Upton is recommending the Government bring in a nationwide framework that weighs up how widespread a chemical is, how much harm it could do, and if it is showing up in soil and water systems.
"Using it, agencies should be able to arrive at a common understanding of how serious the environmental risks posed by any given chemical might be, and to target proportionate interventions," the report said.
Upton ordered the report to back up his call to government ministers in 2019 to look at setting up a pollutant register.
New Zealand is alone among OECD countries in not having one.
The lack of such data was a serious hurdle to today's 180-page report, Upton said.
"We had to go to extraordinary lengths to find this information.
"I'm on the case and I'm not going away from this, because everything I touch as Commissioner for the Environment, I'm discovering that we simply don't have the information that we need."
Moves to try to patch the gaping data holes extend back to at least 2014, when a national Environmental Monitoring and Reporting project was set up to plug them.

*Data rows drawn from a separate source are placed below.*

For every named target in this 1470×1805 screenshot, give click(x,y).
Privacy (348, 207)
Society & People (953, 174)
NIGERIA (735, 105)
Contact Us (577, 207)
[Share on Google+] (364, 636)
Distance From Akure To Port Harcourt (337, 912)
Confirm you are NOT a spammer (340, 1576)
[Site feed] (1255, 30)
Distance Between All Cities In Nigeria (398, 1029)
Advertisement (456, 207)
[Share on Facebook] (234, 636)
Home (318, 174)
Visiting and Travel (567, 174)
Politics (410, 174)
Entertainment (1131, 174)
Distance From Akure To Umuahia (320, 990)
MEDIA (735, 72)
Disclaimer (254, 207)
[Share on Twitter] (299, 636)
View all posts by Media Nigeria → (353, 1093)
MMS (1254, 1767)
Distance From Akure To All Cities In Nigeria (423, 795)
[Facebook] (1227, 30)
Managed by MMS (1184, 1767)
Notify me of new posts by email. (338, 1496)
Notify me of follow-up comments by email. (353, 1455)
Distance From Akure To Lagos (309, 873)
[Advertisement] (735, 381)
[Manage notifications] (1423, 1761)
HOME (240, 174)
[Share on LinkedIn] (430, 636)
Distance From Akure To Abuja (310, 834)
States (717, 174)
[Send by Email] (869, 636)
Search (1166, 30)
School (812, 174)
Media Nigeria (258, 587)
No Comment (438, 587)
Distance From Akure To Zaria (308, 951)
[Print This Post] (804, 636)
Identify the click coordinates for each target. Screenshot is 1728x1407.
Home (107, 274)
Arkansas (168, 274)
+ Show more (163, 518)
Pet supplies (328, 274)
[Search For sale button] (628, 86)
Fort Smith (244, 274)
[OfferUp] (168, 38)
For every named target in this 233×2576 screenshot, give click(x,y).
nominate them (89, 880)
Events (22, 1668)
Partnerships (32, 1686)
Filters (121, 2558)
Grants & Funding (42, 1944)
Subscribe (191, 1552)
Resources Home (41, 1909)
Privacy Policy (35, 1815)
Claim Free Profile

It didn't.
As for Upton's 2019 call for a register, "nothing's happened so far", he said.
A separate report in 2019 for the Environment Ministry was scathing about the compliance, monitoring and enforcement system for chemicals.
It made more than 30 recommendations, but Upton said he was not aware they had been implemented.
The 2019 report found the system was fractured, cluttered and worst of all powerless in key ways.
"The most glaring issues include the lack of authority for enforcement agencies to act directly
and efficiently in order to abate or mitigate harm or the risk of harm to the environment or human
health (particularly in emergency situations)," it said.
Added to that was lack of any funding or cost recovery mechanisms for enforcement agencies, and lack of clear authority for the EPA to enforce the law.
Consultation is ongoing] about upgrading the Environmental Reporting Act.
MFE said it would consider the recommendations in today's report.
The Associate Environment Minister Phil Twyford said the Government will consider the report, which raised some important issues "which need to be addressed".